4. Keep a narrowband sensor but also wire up an input for wideband from the cabin. Can I just borrow a CAN/analog wideband controller to aid in tuning and then run the car with narrowband from then on? I don't see the need for the extra complexity of a permanent WBC and repositioning the exhaust bung for longevity of the sensor, if the engine protection function can still work with a NB voltage target and the car is tuned open loop. Without speaking to a tuner, it looks like you can program closed loop O2 within a set of limits (idle, cruising conditions).

5. Tee off External MAP from fuel regulator, or tap a hole more centrally in the manifold since the fuel vacuum line is pretty much on the 4th cylinder runner.
2. You will need a dual channel amp, eg as fitted to an XU10J4 etc. or similar. The PS1000 can't ground the coil(s) directly.

4. Just buy a new wideband (and controller) which has a 0-5V output. I'm not sure if the PS1000 can do CAN wideband. You only need the one bung & sensor. It can do all.

5. Use the internal map sensor in the PS1000. Tee off to fuel regulator.
 
eg AEM 30-0310

and
Haltech Dual Channel Ignitor
 
flock, your setup there looks a bit off
I've got a spare pwr steer fluid reservoir bracket with the M10 nuts if you need it free

Thanks run, I have all the bits but my battery is too big to fit the bracket. I'll get around to it one day.

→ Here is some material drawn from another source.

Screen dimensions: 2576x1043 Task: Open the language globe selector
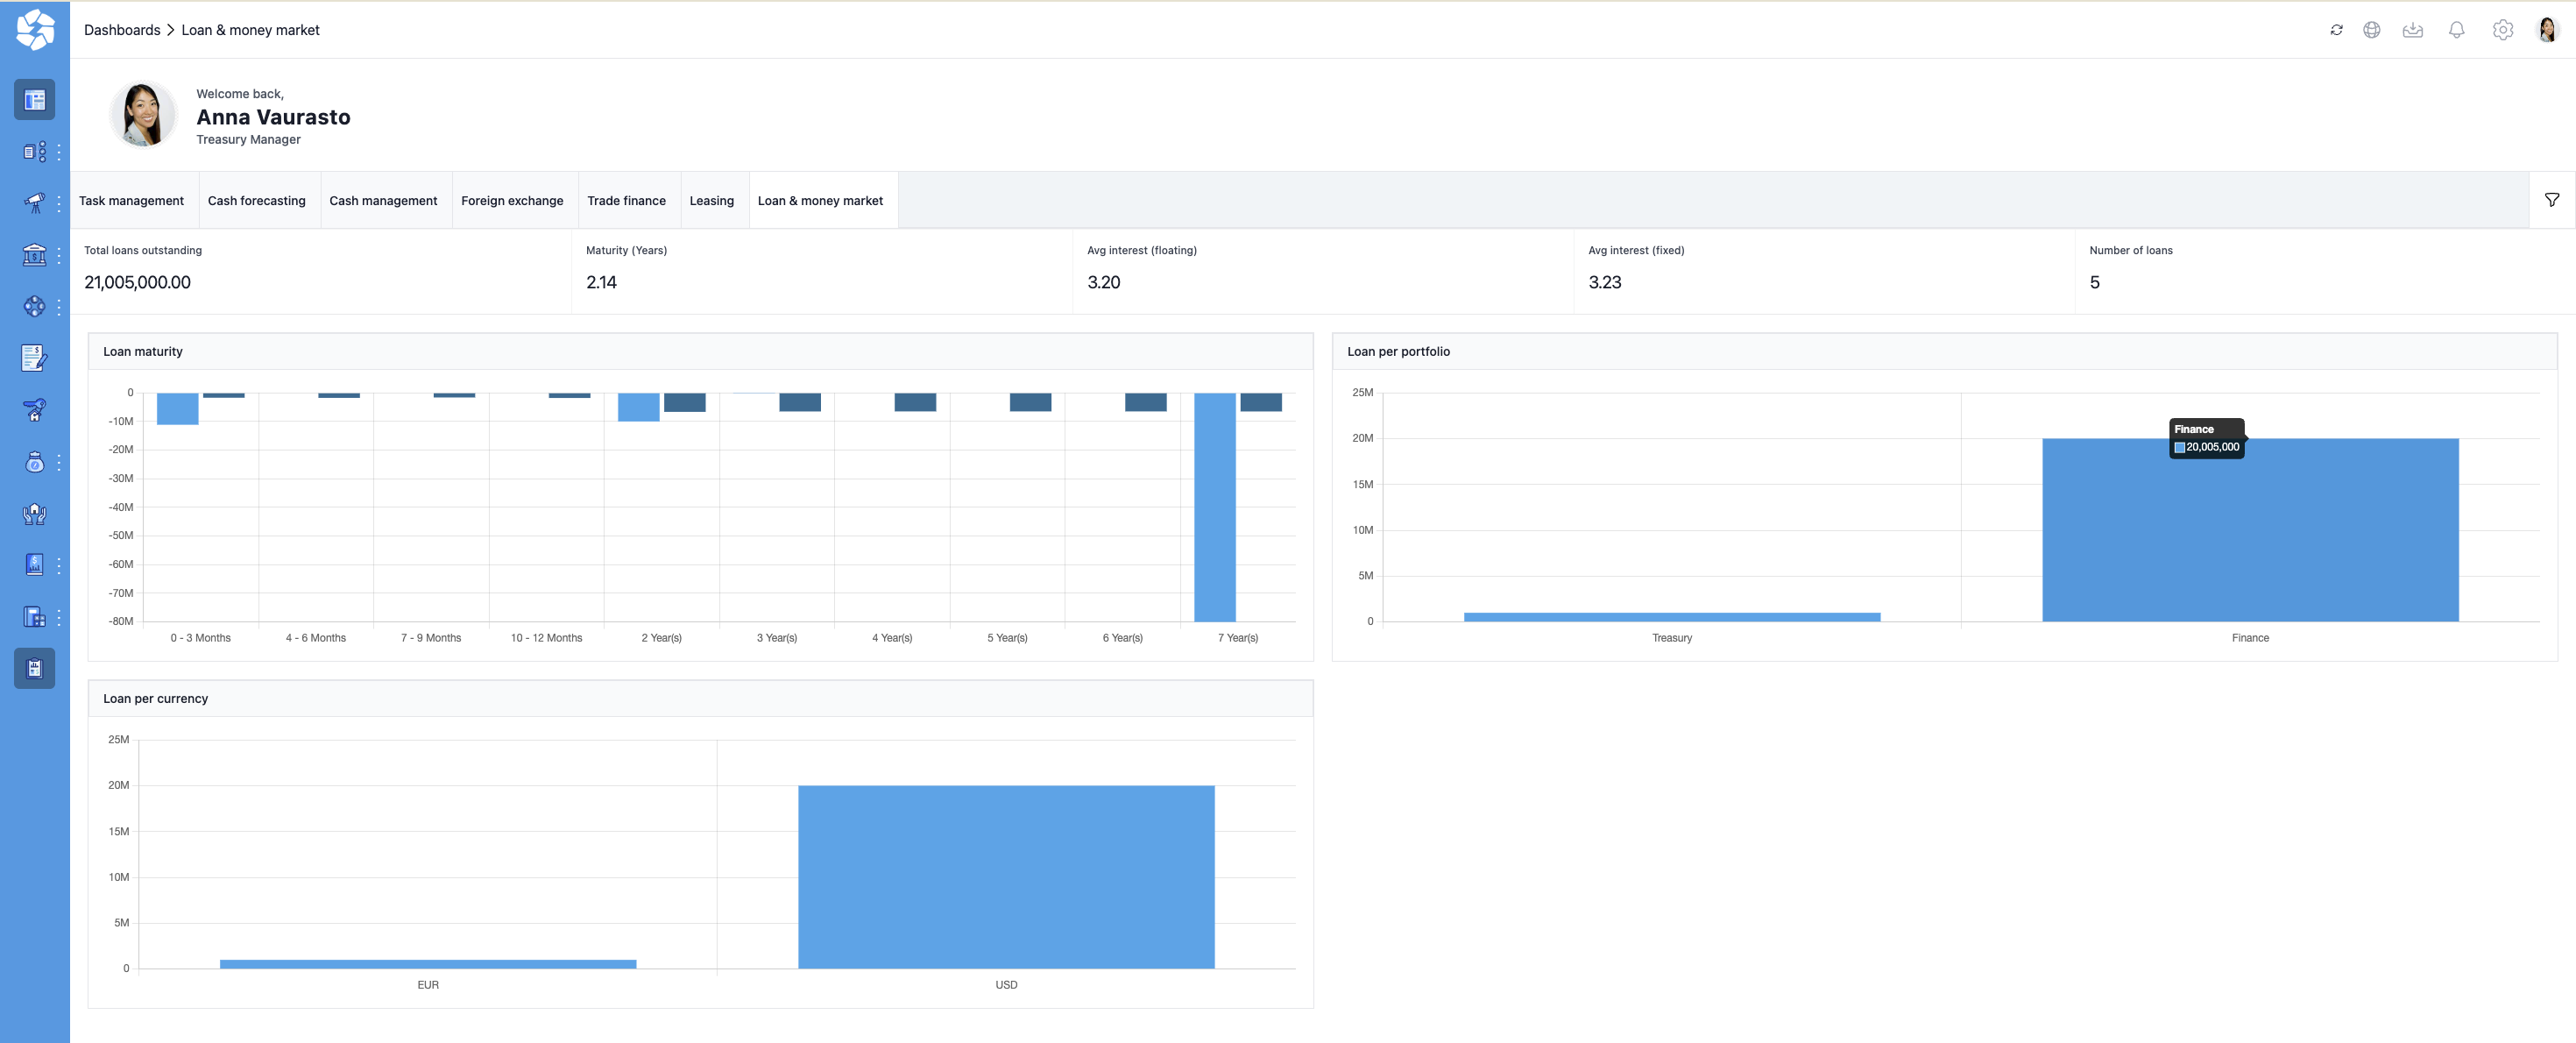pyautogui.click(x=2371, y=30)
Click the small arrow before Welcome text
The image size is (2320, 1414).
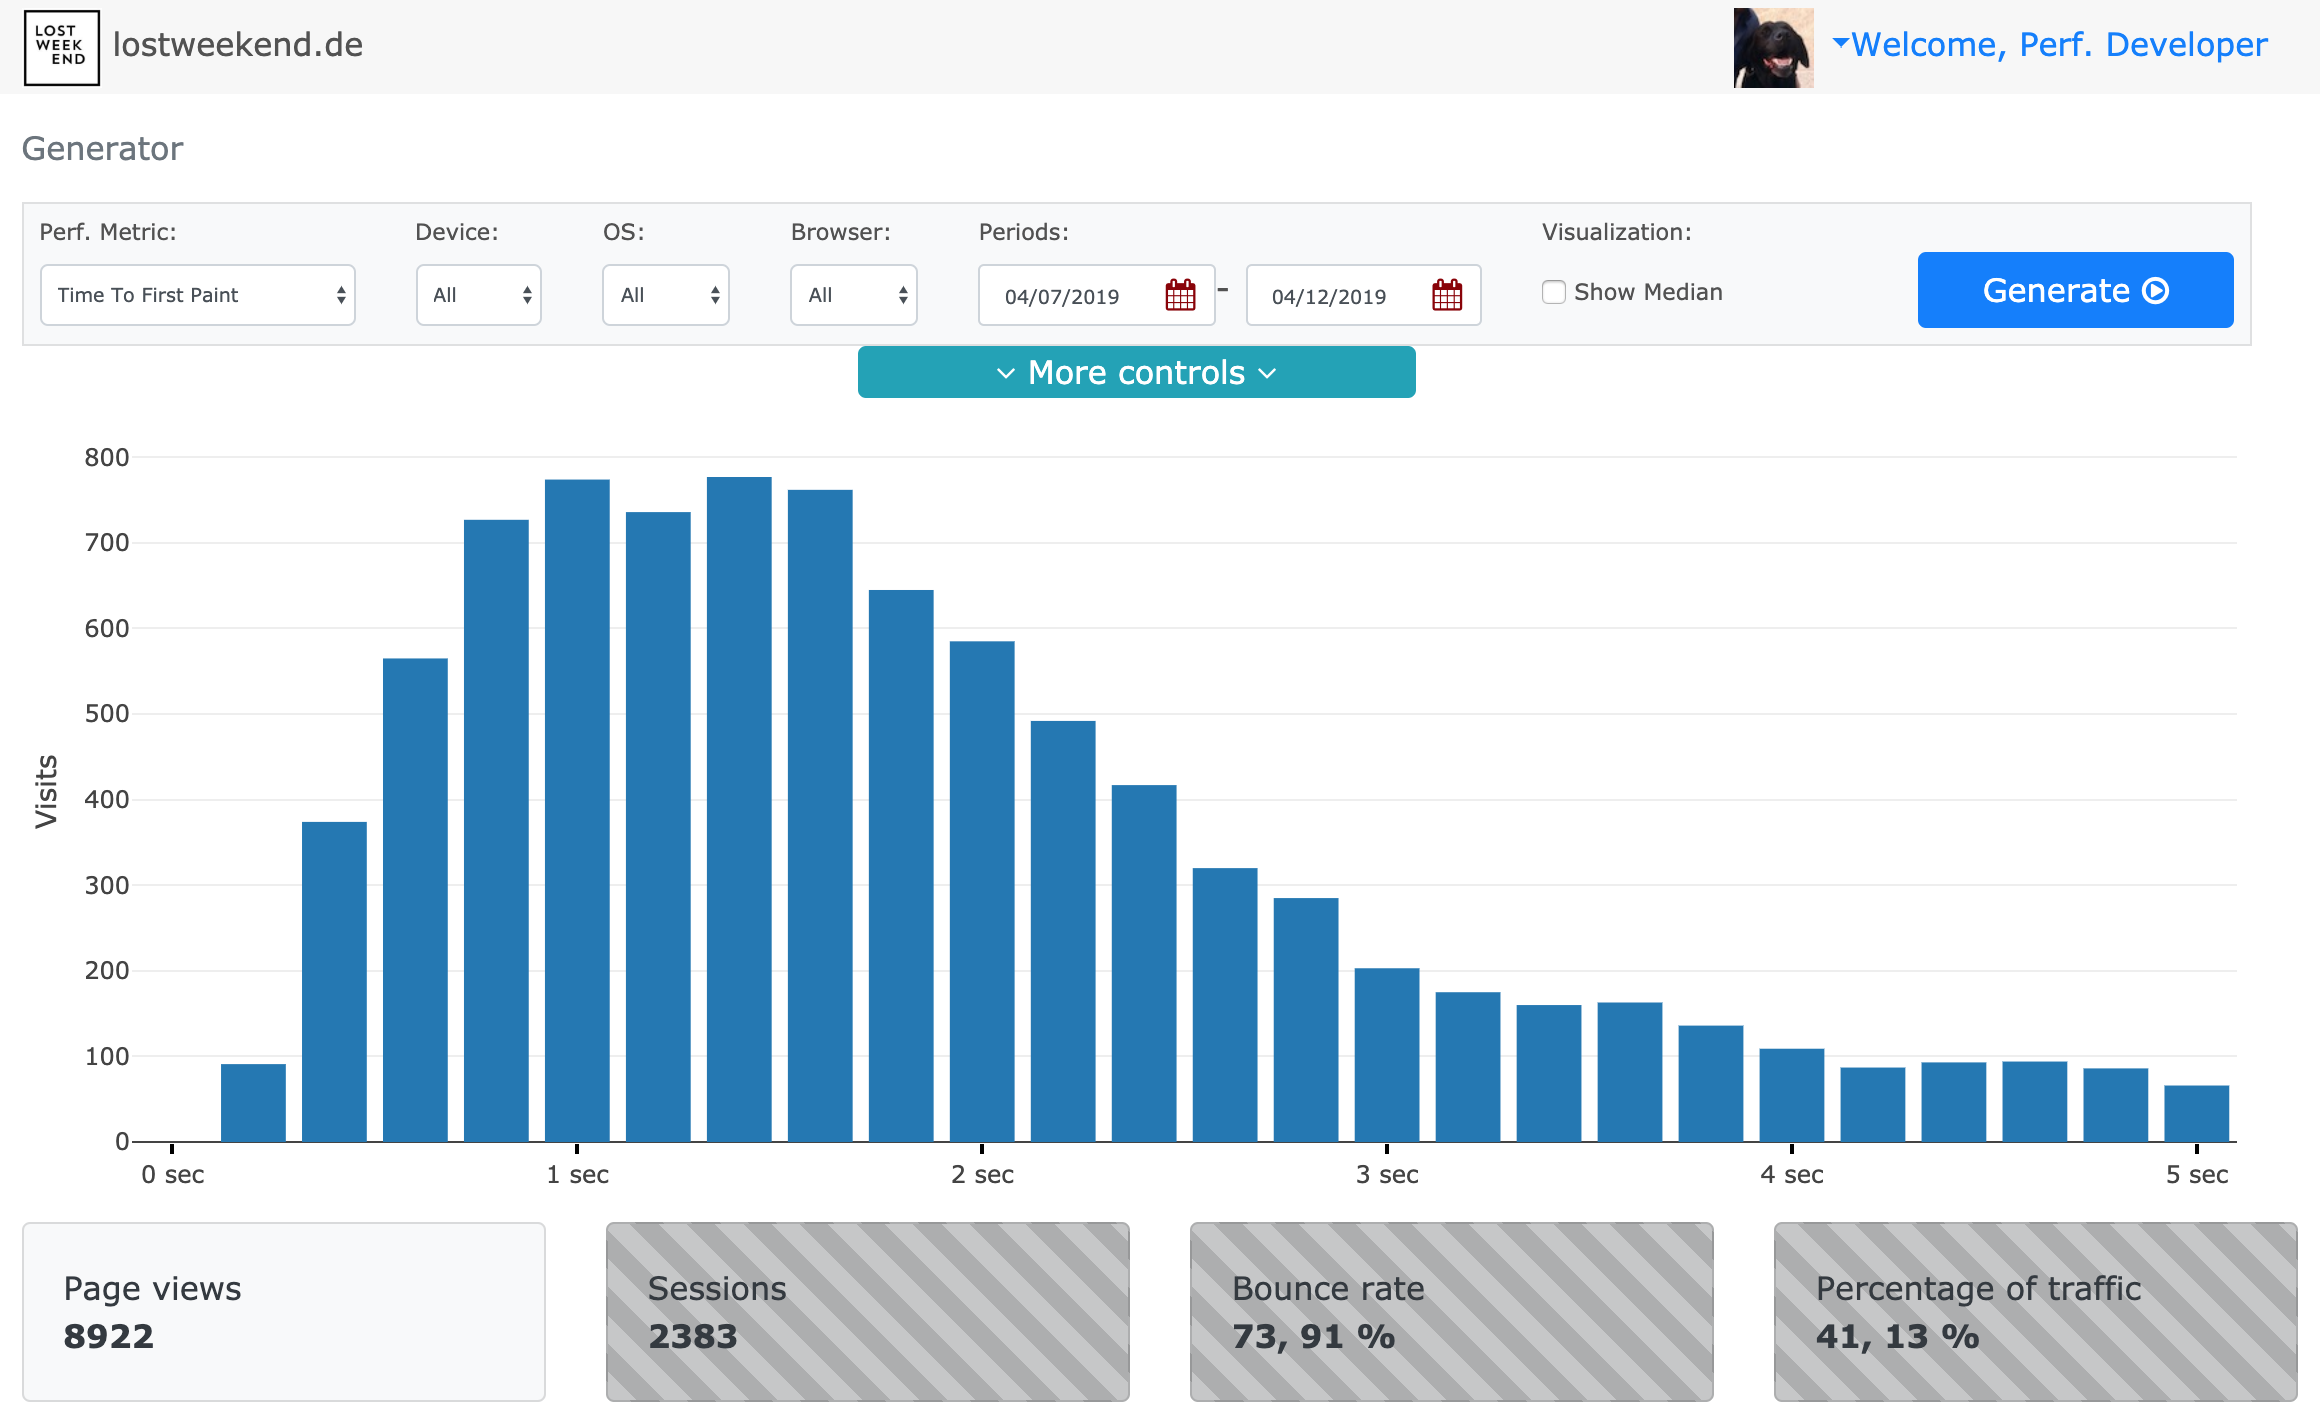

2. You will need a dual channel amp, eg as fitted to an XU10J4 etc. or similar. The PS1000 can't ground the coil(s) directly.

4. Just buy a new wideband (and controller) which has a 0-5V output. I'm not sure if the PS1000 can do CAN wideband. You only need the one bung & sensor. It can do all.

5. Use the internal map sensor in the PS1000. Tee off to fuel regulator.

Looking again the 4th pin is just for a suppressor. Thanks for the heads up. I find it impressive a base model Si could drive coils directly in 1992 and still work to this day. My 2002 323 is on its 3rd set of coils with built in ignitors at 190kms.

According to the manual and in ECU Manager it can do CAN wideband so I have a choice there. Analog only is cheaper. That AEM would make a clean install and has both!